Bobbi Kristina has been under some form of intensive care since she was admitted to the hospital on January 31st, following her bathtub incident. While she has since been moved from Emory University hospital to an undisclosed rehabilitation facility in DeKalb County GA, Bobbi Kristina still requires a bevy of medical technology, along with a variable number of medical experts, to continue her care. Recently, The Wrap conducted an investigation into the cost of such medical care–and the results are startling.

According to Paul Hughes-Cromwick, senior economist at the Center for Sustainable Health Spending, it’s difficult to know exactly how much of the cost of Bobbi Kristina’s hospital stay is costing the Browns and Houstons, and how much of the cost is being borne by health insurance providers. Still: a hospital’s base cost of $1,000 to $2,000 per day is most likely much higher for Bobbi Kristina, who requires more than a base level of care. Hughes-Cromwick says that the ventilator Bobbi Kristina was on until at least late February would have cost between $6,700 and $10,800 for the first day alone, though that particular cost declines over time.

Based on those costs, the economist estimates a 60-day stay likely ran the family between $60,000 and $120,000. And he points out another reason it’s difficult to say how much of the cost was borne by insurance: “It could be the case where they have to pay full charges just because they’re famous and they’re supposed to have a lot of money,” Hughes-Cromwick said,  “and maybe they don’t have an insurance plan that has done this kind of negotiating with the provider.”

Bobbi Kristina was moved out of the hospital and into a rehabilitation facility approximately eleven weeks ago. Those costs are clearer, and approximately as high: about $2,000 per day, every day, or around $165,000 for Bobbi Kristina’s stay so far.

If Bobbi Kristina does continue to require around-the-clock care once she’s moved back into her Roswell GA townhome–and no deadline has yet been set for that move–the cost will actually escalate. Nurses, respiratory technicians, tracheotomy tube managers, and other professionals would “easily” push the cost past “$200,000 or $250,000 a year.” That number would further increase, Hughes-Cromwick pointed out, depending on whether the family wanted to bring physical therapists in, too.

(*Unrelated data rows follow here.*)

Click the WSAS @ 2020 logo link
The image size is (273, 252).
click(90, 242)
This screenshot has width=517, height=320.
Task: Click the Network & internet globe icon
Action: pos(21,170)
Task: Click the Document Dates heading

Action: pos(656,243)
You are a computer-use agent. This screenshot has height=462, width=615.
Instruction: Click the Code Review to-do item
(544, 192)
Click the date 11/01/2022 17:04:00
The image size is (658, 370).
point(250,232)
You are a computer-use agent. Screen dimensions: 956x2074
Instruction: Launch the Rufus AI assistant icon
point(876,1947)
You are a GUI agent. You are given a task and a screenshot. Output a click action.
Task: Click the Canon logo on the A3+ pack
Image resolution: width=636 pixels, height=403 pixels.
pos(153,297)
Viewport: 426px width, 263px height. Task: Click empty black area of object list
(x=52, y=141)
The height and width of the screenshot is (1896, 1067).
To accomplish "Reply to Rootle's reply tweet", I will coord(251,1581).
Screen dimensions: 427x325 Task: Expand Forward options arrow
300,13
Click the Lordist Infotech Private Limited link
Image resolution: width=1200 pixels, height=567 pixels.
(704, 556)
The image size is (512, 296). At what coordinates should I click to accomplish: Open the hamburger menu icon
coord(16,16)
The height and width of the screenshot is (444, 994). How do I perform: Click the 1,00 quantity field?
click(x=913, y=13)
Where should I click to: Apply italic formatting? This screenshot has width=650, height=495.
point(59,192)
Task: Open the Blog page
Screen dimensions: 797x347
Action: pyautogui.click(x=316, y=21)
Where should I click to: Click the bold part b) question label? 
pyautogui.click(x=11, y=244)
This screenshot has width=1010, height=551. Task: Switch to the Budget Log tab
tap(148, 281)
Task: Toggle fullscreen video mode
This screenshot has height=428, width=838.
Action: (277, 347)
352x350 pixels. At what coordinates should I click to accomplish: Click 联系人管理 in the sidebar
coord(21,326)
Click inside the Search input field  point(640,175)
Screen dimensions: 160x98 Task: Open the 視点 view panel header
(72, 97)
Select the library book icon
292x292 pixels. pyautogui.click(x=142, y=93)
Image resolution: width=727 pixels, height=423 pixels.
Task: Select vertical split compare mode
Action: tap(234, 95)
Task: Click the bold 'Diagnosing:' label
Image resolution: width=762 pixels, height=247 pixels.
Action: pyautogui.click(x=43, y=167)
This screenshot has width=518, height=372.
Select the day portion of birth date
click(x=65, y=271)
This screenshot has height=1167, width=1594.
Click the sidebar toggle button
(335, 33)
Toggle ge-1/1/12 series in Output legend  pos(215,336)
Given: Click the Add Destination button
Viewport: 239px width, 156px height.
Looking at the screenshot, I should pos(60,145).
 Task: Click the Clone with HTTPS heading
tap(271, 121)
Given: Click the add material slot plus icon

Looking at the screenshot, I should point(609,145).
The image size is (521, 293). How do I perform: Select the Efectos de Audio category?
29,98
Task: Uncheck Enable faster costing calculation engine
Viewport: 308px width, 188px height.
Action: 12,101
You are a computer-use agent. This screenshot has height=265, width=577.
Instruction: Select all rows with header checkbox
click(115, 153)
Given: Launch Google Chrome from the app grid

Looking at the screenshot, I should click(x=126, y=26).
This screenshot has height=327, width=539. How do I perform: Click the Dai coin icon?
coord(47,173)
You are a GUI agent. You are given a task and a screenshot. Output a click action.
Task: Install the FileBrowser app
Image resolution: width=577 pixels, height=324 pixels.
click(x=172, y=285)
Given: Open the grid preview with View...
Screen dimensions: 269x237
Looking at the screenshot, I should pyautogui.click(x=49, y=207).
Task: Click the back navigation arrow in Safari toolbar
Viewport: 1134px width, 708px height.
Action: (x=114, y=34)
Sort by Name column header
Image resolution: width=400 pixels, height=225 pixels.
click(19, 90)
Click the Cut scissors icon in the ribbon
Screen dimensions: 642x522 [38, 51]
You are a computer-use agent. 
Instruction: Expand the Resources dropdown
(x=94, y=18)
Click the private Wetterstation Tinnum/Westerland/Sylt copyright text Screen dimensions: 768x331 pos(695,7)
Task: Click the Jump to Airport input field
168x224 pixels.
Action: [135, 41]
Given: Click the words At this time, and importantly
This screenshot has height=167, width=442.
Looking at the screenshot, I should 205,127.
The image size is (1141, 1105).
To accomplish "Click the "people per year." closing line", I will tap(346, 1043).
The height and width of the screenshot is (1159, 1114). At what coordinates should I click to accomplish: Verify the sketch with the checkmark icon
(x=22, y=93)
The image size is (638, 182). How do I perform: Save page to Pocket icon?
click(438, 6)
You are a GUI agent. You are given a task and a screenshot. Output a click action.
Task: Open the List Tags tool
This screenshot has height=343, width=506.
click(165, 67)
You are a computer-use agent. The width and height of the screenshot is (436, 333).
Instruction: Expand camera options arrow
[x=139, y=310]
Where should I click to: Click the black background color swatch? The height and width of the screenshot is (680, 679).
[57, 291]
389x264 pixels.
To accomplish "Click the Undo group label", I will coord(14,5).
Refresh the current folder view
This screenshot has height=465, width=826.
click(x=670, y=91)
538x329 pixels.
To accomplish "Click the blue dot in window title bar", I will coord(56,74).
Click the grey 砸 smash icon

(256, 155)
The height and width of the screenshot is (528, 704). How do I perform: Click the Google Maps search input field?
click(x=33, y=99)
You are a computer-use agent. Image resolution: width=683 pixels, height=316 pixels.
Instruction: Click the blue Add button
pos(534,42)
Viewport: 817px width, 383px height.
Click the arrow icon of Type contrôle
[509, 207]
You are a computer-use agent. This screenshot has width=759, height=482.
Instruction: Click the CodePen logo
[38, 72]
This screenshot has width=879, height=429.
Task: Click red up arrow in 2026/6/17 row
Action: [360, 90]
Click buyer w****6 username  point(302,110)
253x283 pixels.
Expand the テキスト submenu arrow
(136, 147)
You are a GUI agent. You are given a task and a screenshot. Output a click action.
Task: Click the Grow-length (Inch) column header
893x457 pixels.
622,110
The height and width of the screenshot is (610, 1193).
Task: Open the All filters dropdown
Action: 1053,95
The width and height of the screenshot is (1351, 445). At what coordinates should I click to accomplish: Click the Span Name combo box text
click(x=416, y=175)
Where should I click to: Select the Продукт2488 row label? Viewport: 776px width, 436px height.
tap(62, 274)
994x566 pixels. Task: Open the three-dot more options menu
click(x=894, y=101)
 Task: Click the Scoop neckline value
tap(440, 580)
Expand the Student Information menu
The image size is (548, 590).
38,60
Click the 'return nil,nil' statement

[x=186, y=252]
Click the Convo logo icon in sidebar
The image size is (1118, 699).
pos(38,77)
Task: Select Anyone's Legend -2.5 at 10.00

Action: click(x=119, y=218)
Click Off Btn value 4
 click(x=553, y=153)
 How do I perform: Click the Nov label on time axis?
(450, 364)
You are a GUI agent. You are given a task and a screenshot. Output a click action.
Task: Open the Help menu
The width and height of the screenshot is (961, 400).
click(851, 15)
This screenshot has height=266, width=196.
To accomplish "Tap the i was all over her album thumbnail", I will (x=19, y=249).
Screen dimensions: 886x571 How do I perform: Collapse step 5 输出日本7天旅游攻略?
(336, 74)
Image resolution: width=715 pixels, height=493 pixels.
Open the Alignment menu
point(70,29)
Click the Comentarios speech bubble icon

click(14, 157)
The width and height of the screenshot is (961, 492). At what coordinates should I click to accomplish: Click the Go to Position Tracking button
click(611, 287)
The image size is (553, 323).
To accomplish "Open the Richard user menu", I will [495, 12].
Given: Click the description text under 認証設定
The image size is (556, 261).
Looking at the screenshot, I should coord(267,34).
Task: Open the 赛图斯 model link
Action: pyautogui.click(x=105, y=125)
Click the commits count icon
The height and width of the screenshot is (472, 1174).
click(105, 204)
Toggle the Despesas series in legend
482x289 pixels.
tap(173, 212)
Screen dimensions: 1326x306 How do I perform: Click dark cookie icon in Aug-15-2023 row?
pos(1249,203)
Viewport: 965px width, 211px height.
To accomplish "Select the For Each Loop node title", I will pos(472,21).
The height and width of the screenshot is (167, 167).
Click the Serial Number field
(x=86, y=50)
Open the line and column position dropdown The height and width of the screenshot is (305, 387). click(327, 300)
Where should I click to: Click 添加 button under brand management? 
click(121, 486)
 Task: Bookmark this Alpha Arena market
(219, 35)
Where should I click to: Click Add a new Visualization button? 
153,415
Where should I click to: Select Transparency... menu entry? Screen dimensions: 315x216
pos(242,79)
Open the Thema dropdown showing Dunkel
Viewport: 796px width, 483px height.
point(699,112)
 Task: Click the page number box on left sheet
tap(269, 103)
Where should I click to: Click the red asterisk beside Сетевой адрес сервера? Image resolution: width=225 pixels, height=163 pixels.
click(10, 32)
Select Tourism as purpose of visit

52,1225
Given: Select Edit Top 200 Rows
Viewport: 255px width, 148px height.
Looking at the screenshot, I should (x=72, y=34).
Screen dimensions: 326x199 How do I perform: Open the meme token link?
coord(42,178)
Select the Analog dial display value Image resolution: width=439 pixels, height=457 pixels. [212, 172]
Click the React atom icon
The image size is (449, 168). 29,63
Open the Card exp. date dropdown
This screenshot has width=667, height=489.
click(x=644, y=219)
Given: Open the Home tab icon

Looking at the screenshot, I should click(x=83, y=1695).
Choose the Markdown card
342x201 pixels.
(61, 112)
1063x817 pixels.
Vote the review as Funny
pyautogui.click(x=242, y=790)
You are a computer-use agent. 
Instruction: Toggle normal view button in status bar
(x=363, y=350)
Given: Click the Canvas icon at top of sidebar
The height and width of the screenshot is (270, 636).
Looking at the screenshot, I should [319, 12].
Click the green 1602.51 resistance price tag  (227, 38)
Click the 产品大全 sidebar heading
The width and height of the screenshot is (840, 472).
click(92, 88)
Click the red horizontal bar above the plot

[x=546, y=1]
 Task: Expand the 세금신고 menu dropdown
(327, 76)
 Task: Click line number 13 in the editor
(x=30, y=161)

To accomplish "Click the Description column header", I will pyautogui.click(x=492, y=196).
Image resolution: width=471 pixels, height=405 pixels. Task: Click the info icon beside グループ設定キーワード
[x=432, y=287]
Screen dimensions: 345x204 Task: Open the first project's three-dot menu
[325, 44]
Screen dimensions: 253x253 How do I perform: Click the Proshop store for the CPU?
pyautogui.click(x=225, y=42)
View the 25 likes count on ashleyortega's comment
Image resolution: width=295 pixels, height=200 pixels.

The economist further cautioned that the family should not expect any special treatment because of the tragic nature of Bobbi Kristina’s circumstances:

 

For somebody who’s famous or in conjunction with somebody who’s famous, they’re not going to get any bargains, you can believe that. Nobody is going to rush to provide bargain care to a celebrity or an heir of a celebrity; that’s just not the way it works….We as a country are a lot like the Titanic filled with people who are under this very incorrect impression that they’re going to live these healthy lives, and we’re all going to be doing yoga and running marathons until we’re 85, and then one day we’re going to drop dead. And that’s not what’s going to happen. We are totally unprepared as a nation for the reality of tens of millions of boomers getting to a point where their functioning has sharply deteriorated, and they very likely don’t have the insurance to cover that long-term care.